Human’s vision is robust in such a way that when we see a stranger; look away for a few seconds, and then look back again at the same stranger, we will still be able to recognize that’s the person we saw moments ago, even though he/she might have moved off from his/her original position. However, such seemingly intuitive capability turns out to be rather daunting for machines.
A neural network needs to be trained with innumerable representations of that stranger in different environment and in a series of transformations, before it can pull off something similar. As such, improving training materials and modelling deep neural networks after primate visual systems are two areas neuroscientists and engineers thought could improve machine vision.
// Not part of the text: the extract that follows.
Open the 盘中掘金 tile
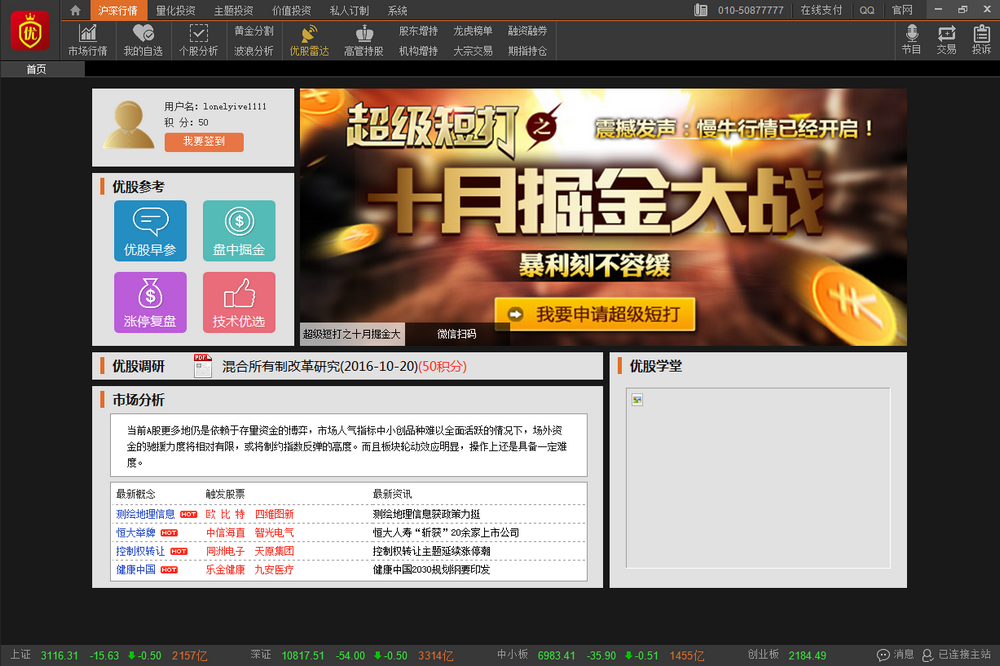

Recently, some researchers are exploring the use of a different computational strategy to train machines to see the way we see.
Machines need to master invariance
Yena Han, PhD candidate in electrical engineering and computer science and Tomaso Poggio, Director of the Center for Brains, Minds and Machines (CBMM) and the Eugene McDermott Professor of Brain and Cognitive Sciences at Massachusetts Institute of Technology (MIT) believe the problem lies in the fact that machines aren’t able to learn from limited examples and do not comprehend and perform invariance. This prompted the duo to establish definite measurements of basic invariances in human vision.
In order to do so, Han, Poggio and their research team at MIT measures invariance in one-shot learning by showing human participants Korean characters which they at all familiar with. These characters were first presented under a specific condition, before they are being shifted, scaled, or transformed from their original positions. As expected, participants do not experience difficulty in recognizing these foreign characters even after only one single exposure.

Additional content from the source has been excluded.